## begin

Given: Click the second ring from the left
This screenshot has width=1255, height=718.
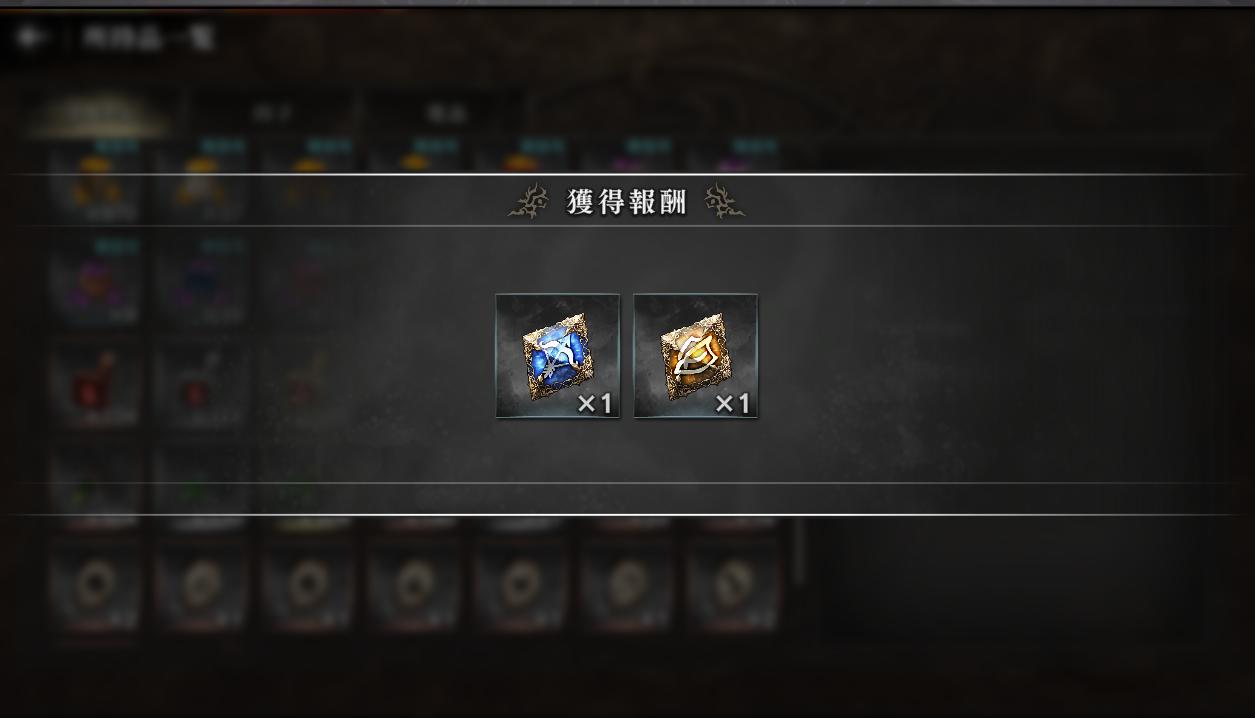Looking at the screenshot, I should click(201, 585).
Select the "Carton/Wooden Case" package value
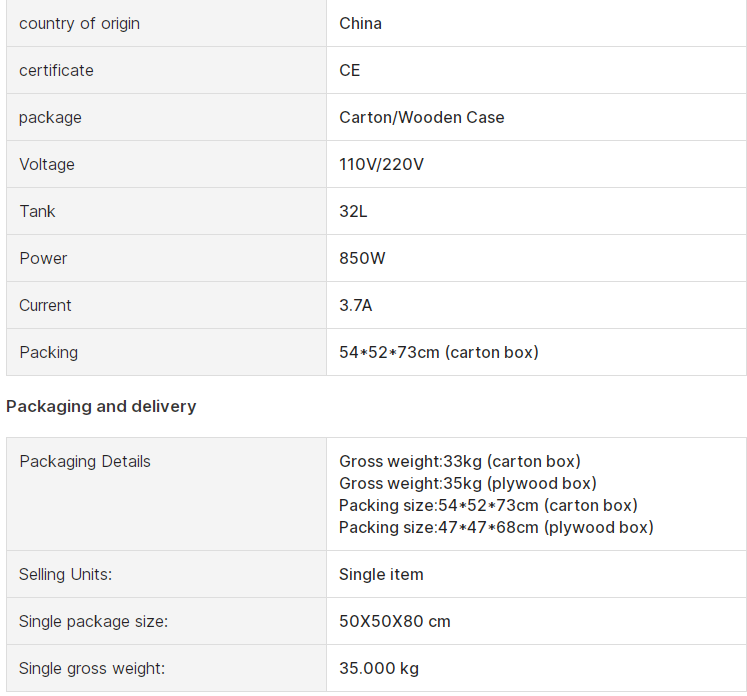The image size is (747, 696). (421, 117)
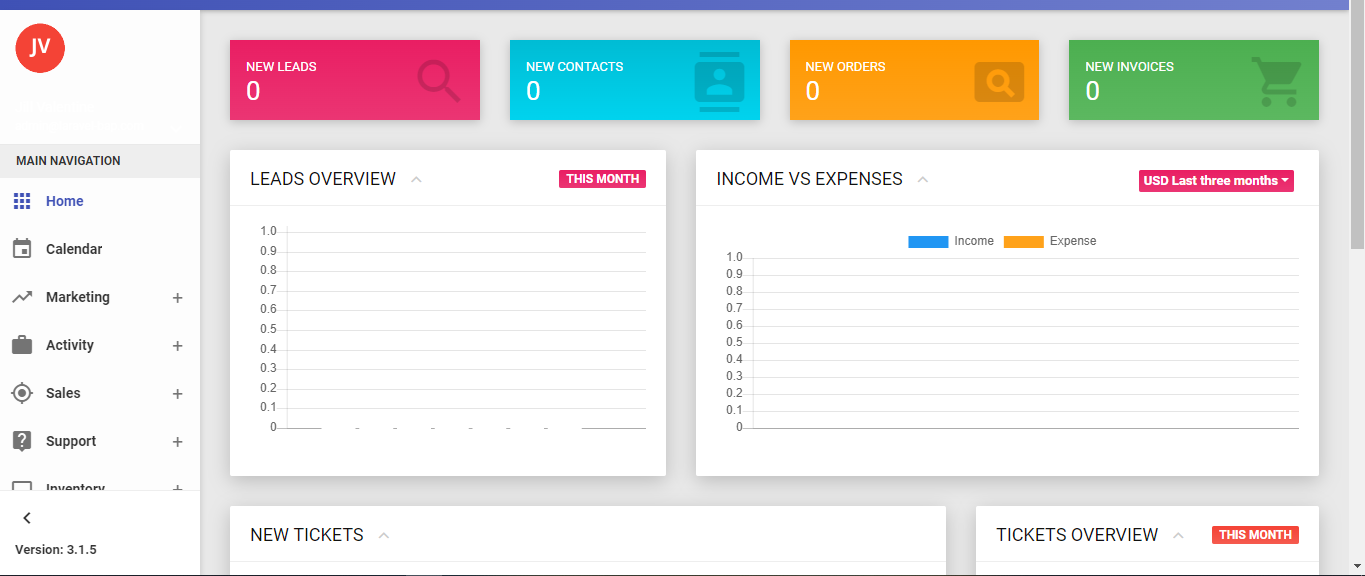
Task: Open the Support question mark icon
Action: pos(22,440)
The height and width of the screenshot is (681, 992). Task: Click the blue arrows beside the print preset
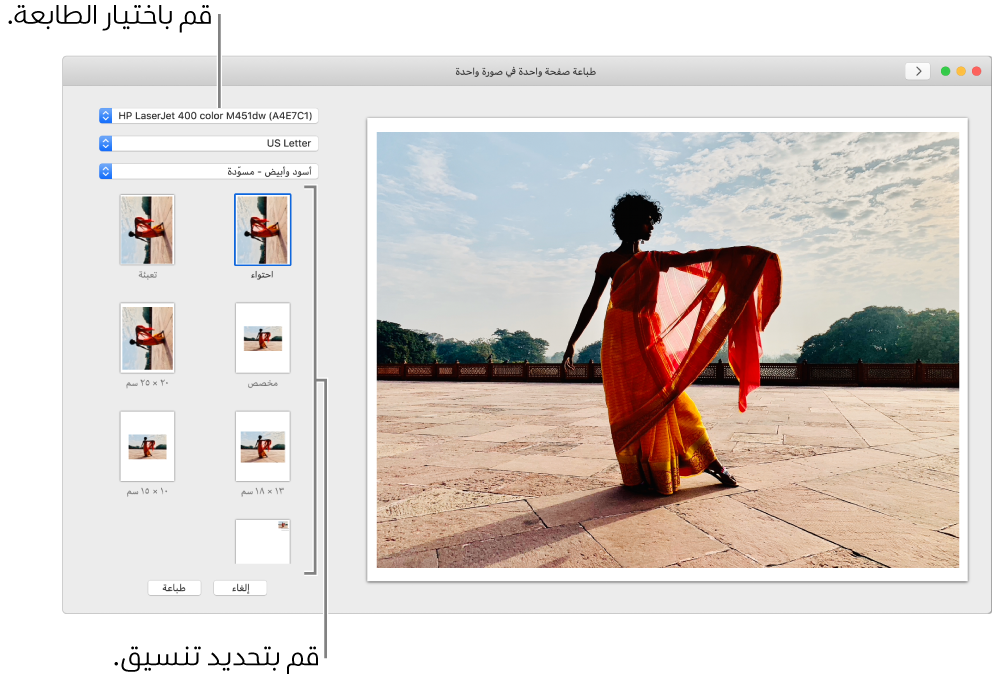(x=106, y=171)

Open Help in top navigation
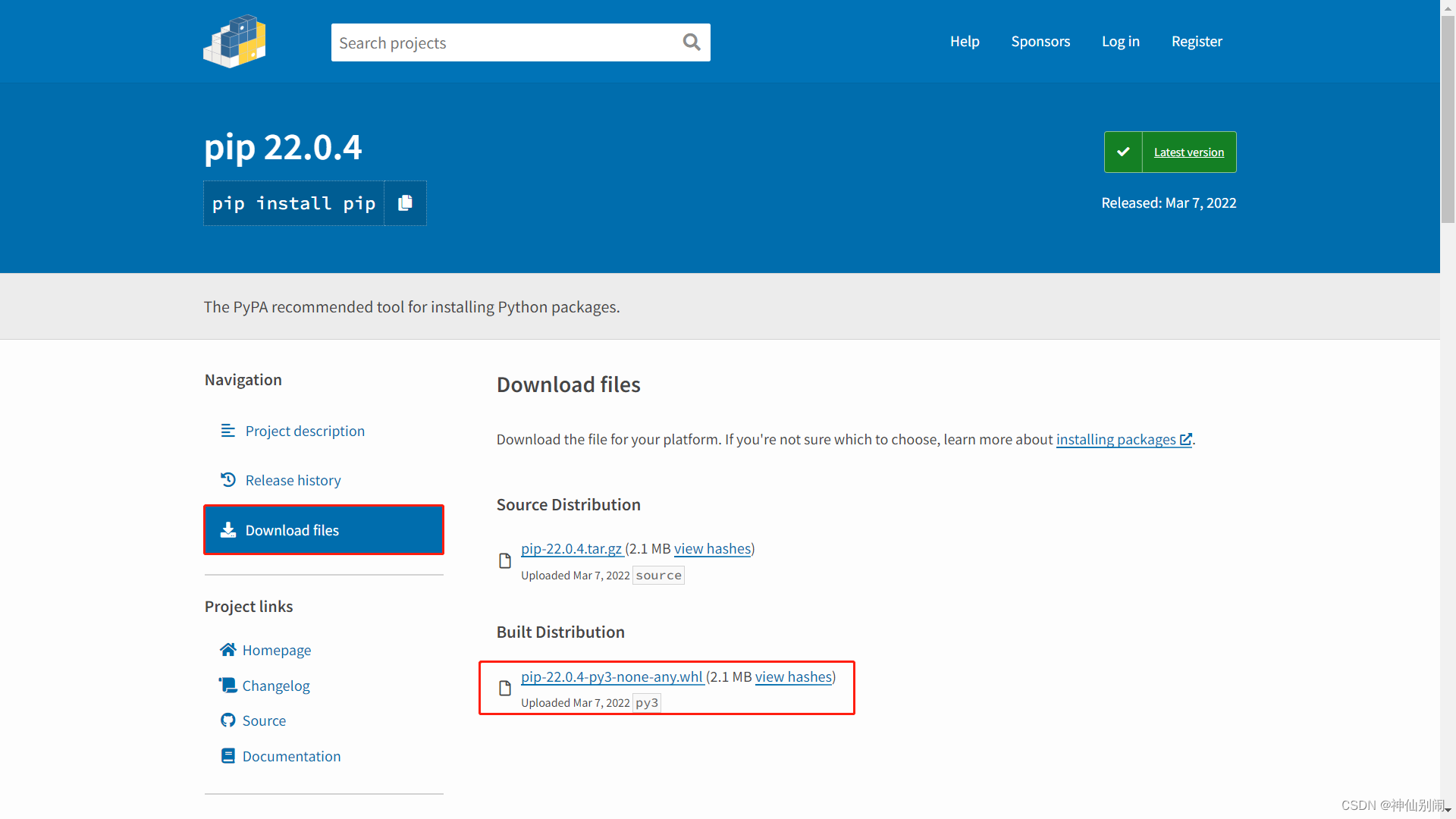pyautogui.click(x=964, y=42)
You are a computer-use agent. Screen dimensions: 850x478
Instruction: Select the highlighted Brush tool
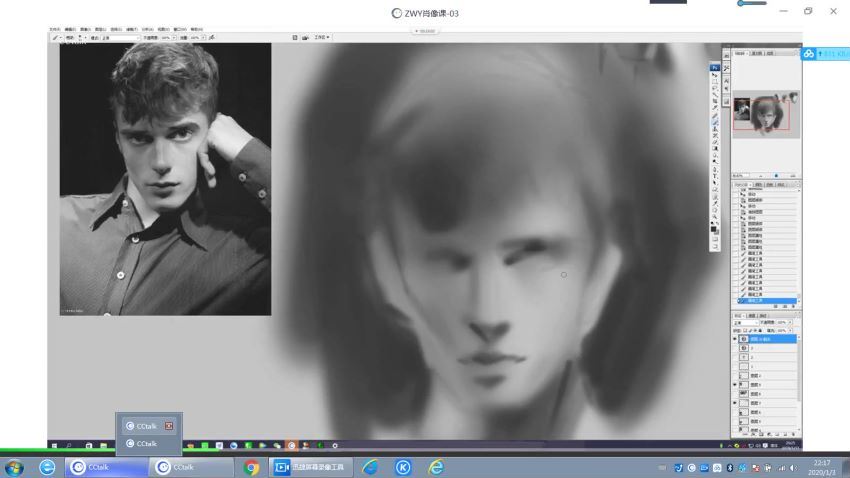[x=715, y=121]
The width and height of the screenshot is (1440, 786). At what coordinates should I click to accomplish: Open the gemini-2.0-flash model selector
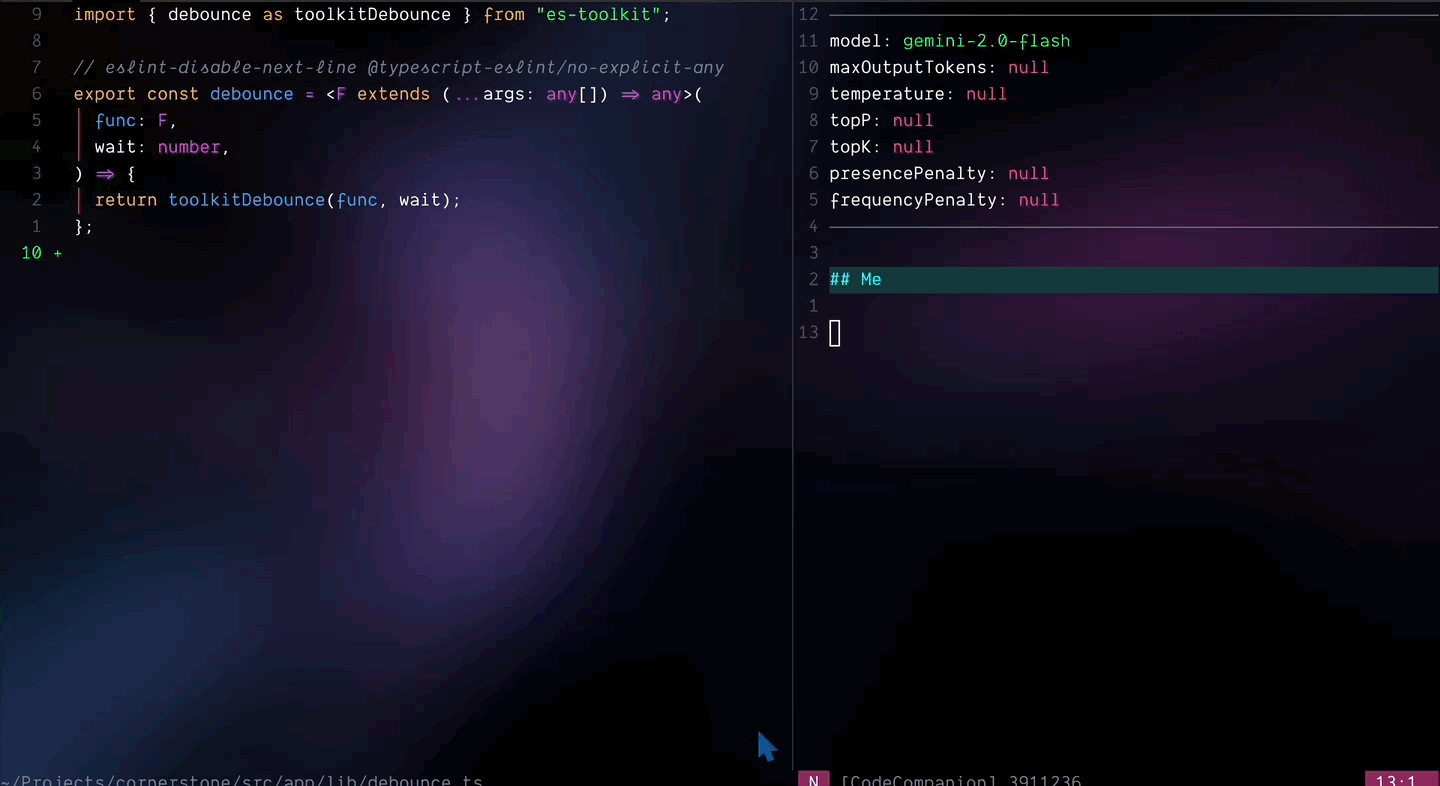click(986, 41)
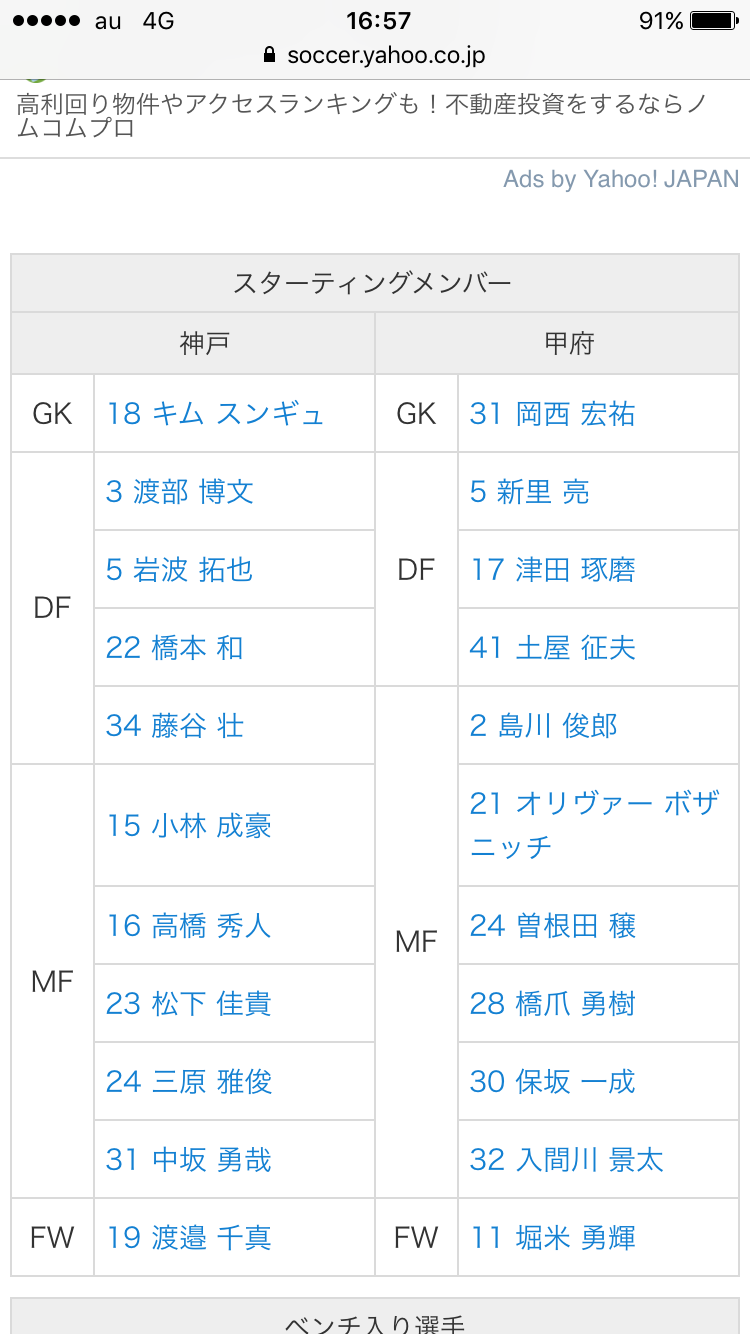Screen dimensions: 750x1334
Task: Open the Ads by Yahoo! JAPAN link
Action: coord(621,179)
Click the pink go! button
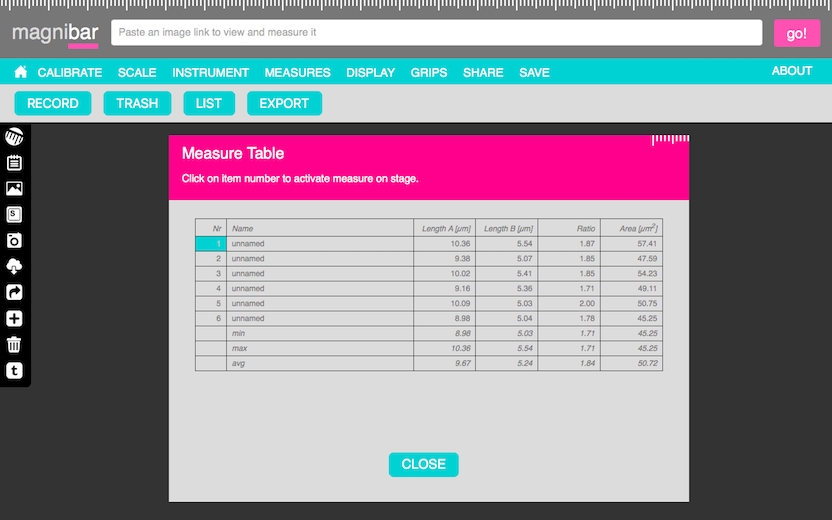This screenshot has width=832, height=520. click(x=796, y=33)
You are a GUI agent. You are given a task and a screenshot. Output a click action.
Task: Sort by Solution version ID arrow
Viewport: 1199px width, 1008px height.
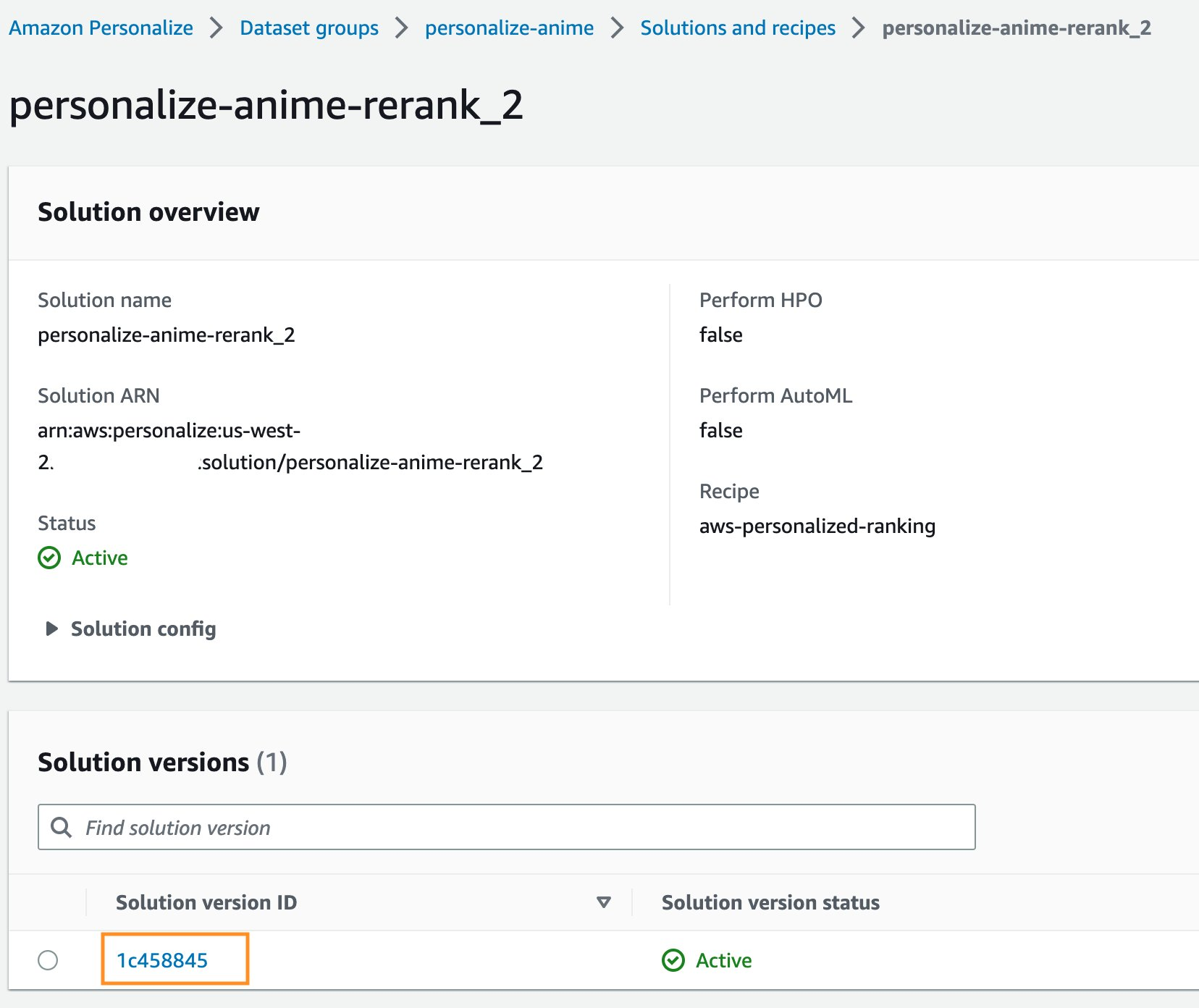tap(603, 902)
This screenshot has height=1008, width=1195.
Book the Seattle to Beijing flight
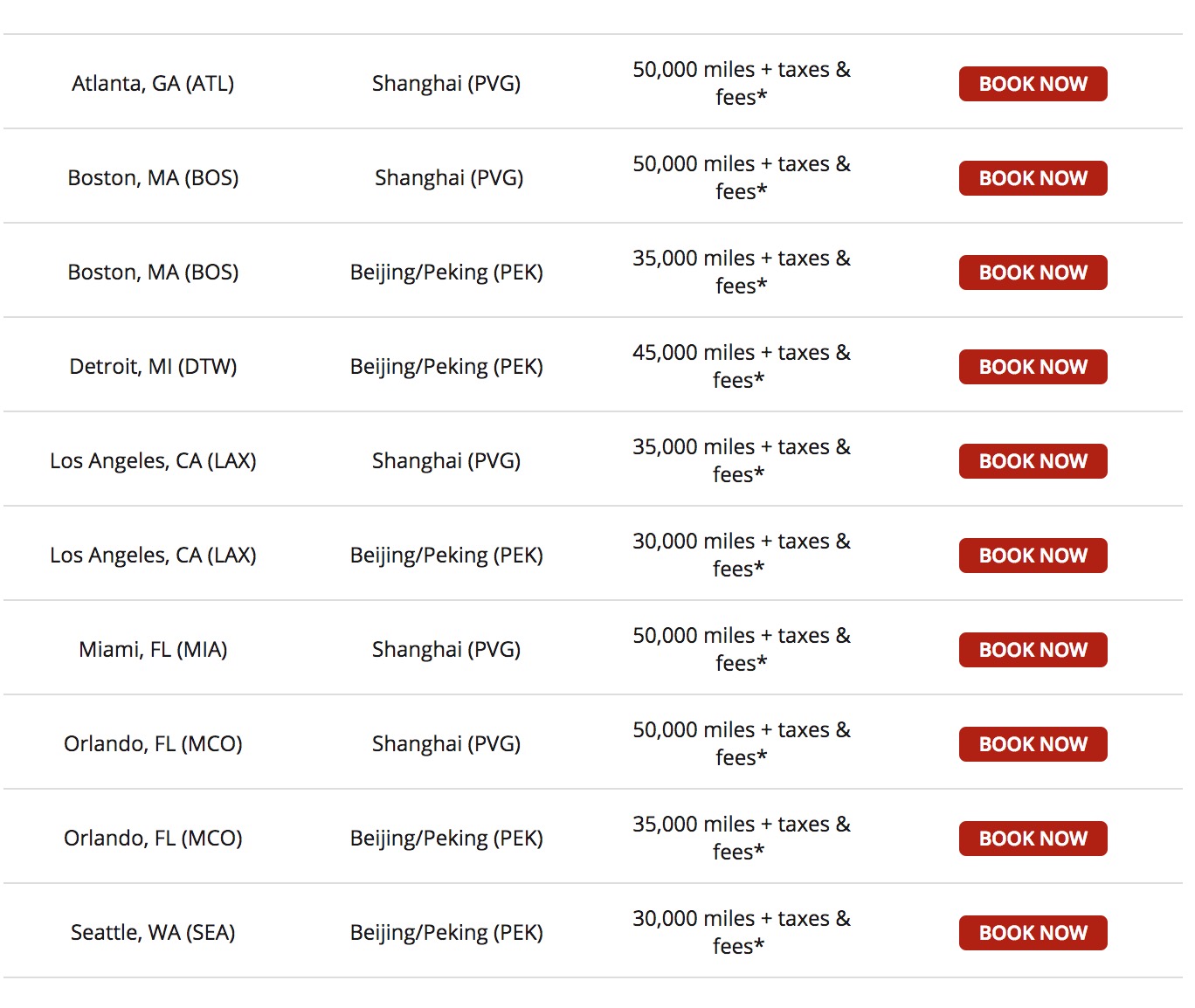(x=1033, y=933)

## end

How many lines in the entries above contain the word "agent"? Reply with the number only.

**EXPECTED ANSWER**
2